**REQUIRED WORK:** Lay out the lines from the one containing "Click the blue verified checkmark badge" through the end of the records as a JSON list of strings, one string per line, skipping blank lines.

**DATA LISTING:**
[Begin]
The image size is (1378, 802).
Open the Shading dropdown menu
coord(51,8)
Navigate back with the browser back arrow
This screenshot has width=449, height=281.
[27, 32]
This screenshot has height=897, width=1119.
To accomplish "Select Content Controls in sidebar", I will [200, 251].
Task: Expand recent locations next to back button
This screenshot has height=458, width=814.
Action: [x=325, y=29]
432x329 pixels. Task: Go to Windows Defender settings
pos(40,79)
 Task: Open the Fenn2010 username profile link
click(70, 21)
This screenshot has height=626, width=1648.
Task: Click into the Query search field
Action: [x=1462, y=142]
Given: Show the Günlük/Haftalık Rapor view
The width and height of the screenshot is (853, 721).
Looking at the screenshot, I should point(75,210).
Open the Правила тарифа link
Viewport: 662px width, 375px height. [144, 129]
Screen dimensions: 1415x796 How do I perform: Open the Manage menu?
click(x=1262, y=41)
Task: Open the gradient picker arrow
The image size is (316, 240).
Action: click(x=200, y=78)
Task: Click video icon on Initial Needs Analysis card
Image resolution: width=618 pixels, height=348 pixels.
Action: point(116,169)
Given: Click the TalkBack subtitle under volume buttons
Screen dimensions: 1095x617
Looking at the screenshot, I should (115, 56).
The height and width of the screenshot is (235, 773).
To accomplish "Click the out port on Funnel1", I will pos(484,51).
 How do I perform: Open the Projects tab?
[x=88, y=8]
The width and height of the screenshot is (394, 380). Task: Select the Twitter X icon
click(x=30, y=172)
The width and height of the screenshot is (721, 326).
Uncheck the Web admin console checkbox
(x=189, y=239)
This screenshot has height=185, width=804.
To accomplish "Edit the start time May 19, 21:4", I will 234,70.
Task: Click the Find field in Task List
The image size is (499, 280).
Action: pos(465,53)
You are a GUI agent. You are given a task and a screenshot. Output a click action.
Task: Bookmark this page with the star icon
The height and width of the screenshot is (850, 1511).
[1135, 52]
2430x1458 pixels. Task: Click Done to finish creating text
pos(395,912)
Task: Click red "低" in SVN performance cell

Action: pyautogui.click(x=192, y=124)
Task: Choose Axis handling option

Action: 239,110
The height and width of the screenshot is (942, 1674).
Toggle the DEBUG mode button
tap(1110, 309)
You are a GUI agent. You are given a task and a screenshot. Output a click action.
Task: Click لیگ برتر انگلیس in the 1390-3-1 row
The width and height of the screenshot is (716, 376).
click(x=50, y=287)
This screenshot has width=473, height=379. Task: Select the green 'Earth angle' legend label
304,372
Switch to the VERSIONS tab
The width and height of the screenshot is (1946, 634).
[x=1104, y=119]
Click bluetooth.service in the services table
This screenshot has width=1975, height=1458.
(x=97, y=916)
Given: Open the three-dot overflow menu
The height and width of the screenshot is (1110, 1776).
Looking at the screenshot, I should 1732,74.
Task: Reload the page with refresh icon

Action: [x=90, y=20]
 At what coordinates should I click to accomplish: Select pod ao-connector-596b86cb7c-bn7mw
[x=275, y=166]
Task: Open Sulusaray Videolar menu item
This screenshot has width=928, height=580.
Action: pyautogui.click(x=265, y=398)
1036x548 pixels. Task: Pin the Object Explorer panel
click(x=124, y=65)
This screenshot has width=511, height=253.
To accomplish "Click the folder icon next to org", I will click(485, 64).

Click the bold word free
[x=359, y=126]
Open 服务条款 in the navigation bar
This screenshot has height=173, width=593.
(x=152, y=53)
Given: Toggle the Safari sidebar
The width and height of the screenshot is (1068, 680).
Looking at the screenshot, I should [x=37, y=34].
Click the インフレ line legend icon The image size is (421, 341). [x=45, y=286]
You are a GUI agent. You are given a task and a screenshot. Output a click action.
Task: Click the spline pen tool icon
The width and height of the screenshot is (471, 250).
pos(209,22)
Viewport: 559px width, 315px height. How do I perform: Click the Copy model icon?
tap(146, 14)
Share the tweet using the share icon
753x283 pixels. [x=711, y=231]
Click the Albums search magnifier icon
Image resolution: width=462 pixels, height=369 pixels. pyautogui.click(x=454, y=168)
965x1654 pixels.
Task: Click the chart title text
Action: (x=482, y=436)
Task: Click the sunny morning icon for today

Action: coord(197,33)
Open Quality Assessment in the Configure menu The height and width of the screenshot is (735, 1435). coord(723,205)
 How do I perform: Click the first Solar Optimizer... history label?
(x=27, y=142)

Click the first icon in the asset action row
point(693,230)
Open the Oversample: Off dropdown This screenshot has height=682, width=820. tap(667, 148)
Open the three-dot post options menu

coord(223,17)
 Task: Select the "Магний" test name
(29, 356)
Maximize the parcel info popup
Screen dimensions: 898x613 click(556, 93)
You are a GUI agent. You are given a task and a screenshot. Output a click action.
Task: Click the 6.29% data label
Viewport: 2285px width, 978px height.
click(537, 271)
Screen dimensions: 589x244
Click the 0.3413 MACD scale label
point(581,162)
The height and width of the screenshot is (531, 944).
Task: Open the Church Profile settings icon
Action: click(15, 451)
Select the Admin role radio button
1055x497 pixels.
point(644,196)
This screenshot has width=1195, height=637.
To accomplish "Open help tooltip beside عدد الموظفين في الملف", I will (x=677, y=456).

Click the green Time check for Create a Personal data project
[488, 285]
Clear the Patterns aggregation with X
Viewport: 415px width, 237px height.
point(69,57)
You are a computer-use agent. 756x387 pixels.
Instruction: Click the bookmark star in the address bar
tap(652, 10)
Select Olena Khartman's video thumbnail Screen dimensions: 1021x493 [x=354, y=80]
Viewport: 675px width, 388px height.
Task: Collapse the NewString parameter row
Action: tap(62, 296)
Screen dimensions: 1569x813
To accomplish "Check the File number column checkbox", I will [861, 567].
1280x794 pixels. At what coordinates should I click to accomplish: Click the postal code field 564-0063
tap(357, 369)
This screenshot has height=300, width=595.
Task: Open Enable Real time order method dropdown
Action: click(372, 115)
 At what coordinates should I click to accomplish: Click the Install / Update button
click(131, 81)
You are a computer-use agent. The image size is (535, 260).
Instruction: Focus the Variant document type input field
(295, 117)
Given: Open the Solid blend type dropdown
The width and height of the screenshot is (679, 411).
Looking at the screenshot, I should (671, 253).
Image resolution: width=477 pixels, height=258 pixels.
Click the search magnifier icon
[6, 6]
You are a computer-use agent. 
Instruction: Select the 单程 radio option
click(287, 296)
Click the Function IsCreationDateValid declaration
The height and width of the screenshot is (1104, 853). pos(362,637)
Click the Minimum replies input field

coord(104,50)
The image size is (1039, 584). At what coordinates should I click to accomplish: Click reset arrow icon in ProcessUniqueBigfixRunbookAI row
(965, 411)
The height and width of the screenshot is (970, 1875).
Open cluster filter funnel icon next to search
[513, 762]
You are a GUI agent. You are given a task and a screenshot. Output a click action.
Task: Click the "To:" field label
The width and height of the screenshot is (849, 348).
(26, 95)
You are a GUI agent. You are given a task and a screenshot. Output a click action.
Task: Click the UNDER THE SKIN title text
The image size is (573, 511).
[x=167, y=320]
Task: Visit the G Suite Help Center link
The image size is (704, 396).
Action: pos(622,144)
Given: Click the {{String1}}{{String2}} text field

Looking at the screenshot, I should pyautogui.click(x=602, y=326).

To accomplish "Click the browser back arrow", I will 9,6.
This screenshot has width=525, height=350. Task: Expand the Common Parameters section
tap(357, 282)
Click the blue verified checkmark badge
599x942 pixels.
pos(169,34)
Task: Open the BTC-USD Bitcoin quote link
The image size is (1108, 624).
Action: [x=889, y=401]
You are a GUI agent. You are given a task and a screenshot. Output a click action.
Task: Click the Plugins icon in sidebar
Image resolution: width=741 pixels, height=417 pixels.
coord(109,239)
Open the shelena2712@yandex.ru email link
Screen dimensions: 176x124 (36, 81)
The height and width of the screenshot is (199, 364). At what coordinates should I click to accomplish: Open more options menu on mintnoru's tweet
[End]
**WORKED ANSWER:**
[
  "Click the blue verified checkmark badge",
  "599x942 pixels.",
  "pos(169,34)",
  "Task: Open the BTC-USD Bitcoin quote link",
  "The image size is (1108, 624).",
  "Action: [x=889, y=401]",
  "You are a GUI agent. You are given a task and a screenshot. Output a click action.",
  "Task: Click the Plugins icon in sidebar",
  "Image resolution: width=741 pixels, height=417 pixels.",
  "coord(109,239)",
  "Open the shelena2712@yandex.ru email link",
  "Screen dimensions: 176x124 (36, 81)",
  "The height and width of the screenshot is (199, 364). At what coordinates should I click to accomplish: Open more options menu on mintnoru's tweet"
]